Evidence against student body president candidate Maurice Grier was presented to the UNC Board of Elections on Friday, and a decision about his campaign will be made within 48 hours of the hearing.
Sophomore Will Hopping brought a complaint against Grier on Sunday that alleged his campaign committed 12 technology violations, five false start violations, one location violation and one falsification violation. Hopping said he was not and has not been involved in any student body president campaigns.
Hopping, with assistance from Harry Edwards, argued the lack of sponsorship messages on some campaign materials and electronic sites for the Grier campaign warranted separate technology violations.
Grier and his counsel, Chapel Hill attorney Dan Hatley, said Grier's campaign is responsible for the technology violations but the BOE shouldn't count them as separate violations.
In a discussion about a picture of a cardboard heart cutout that the complaint argued lacked a sponsorship message, Grier said there might have been a sponsored message on parts of the cutout not pictured, though Hopping said having the sponsor message not readily visible was problematic.
"All of the materials we used, whether I had them before or they were just used as make-shift campaign materials, have the sponsor on it, in regards to these hearts," Grier said.
The 12th and final technology violation on Hopping's complaint had to do with a Facebook event hosted by the Maurice Grier for Student Body President campaign page that had no sponsor message. Hopping argued because the event was held during a period of no public campaigning and used Grier's "slogan" of the acronym L.O.V.E., this constituted a false start violation as well.
"Hosting a public event on Facebook, inviting more than 500 people, getting the name recognition both through the technology and then actually hosting it in the Pit, this doesn't fall within the definition of private campaigning which is quite strict," Edwards said.
Grier argued he was not campaigning at the event.
"We did not take any pictures and when I say we I mean 'I' did not take any pictures," he said. "I did have music playing, I did not have a petitioning thing, I was not even campaigning.

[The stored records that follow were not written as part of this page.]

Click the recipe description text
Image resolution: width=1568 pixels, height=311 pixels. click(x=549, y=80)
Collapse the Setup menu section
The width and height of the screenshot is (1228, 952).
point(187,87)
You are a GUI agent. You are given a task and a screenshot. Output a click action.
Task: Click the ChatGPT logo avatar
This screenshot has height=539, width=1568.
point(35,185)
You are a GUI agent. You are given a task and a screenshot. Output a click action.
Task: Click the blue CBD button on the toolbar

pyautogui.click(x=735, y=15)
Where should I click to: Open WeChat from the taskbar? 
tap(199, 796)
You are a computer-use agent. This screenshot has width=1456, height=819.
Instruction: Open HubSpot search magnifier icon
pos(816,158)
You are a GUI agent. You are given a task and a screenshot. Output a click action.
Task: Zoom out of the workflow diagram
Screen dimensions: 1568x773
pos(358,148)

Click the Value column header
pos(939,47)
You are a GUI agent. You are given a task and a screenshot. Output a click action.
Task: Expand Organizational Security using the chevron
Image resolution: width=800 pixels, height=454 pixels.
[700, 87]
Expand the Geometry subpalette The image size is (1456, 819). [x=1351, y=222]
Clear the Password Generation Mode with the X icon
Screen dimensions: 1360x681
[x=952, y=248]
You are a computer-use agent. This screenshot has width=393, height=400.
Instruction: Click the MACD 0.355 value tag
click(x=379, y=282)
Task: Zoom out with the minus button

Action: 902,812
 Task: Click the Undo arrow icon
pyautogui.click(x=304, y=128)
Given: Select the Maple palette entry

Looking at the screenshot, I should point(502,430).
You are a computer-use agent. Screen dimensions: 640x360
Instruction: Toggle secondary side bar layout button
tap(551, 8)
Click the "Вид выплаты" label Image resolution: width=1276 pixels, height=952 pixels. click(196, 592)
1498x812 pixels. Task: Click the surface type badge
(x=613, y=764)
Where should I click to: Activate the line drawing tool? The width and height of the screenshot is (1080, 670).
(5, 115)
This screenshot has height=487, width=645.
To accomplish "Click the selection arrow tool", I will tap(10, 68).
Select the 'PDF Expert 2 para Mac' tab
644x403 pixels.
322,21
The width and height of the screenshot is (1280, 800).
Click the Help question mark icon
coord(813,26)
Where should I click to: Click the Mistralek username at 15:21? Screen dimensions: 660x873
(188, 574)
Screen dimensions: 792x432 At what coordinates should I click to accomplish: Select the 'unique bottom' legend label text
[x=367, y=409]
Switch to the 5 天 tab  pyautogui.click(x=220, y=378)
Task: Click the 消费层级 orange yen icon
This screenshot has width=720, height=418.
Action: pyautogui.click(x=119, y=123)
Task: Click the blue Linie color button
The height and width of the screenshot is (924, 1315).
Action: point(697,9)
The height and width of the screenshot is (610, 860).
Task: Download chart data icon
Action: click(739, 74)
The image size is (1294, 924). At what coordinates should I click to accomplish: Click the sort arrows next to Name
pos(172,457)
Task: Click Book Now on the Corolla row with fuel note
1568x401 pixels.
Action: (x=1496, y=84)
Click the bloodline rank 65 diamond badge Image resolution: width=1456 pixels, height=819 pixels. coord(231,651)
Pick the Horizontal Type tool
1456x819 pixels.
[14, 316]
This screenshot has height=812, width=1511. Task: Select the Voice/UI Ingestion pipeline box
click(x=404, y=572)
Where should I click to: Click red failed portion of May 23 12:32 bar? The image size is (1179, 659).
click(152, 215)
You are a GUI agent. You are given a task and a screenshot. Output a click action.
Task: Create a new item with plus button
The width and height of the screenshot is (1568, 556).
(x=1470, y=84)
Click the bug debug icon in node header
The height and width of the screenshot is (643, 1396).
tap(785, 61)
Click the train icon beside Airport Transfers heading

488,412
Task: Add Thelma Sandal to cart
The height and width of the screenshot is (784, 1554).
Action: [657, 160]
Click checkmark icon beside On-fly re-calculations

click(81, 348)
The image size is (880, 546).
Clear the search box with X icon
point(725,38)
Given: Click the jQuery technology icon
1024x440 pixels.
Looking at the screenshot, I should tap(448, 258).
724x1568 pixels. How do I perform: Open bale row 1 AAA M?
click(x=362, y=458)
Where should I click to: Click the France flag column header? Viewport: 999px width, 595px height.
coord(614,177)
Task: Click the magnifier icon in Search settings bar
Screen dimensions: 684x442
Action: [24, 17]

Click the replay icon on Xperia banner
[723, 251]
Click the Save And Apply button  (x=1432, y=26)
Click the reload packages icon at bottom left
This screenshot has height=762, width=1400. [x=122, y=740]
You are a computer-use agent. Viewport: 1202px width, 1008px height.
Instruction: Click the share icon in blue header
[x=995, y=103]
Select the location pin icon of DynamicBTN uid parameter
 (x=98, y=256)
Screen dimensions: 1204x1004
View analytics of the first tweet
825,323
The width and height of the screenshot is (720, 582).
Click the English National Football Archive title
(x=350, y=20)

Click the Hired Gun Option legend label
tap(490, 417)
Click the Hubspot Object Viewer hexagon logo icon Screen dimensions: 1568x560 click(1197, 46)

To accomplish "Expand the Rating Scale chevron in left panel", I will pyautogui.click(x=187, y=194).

They asked me...I was asked several times 'Oh, Maurice are you not getting signatures today?' and I said, 'No.' I said, 'I'm not here to spread L.O.V.E.'"
The second and third false start claims alleged Grier campaigned at chapter meetings of Sigma Chi and Sigma Phi fraternities. Hatley said these meetings, which occurred before Grier had declared his candidacy, were not to campaign but to learn about the views of those fraternities before Grier embarked on his campaign.
Edwards said "fact finding" shouldn't be precluded from campaigning.
"There are very strict restrictions on what is allowed to take place prior to declaration — no private campaigning whatsoever — and so the stuff about it being a private meeting, I don't think is particularly relevant," Edwards said.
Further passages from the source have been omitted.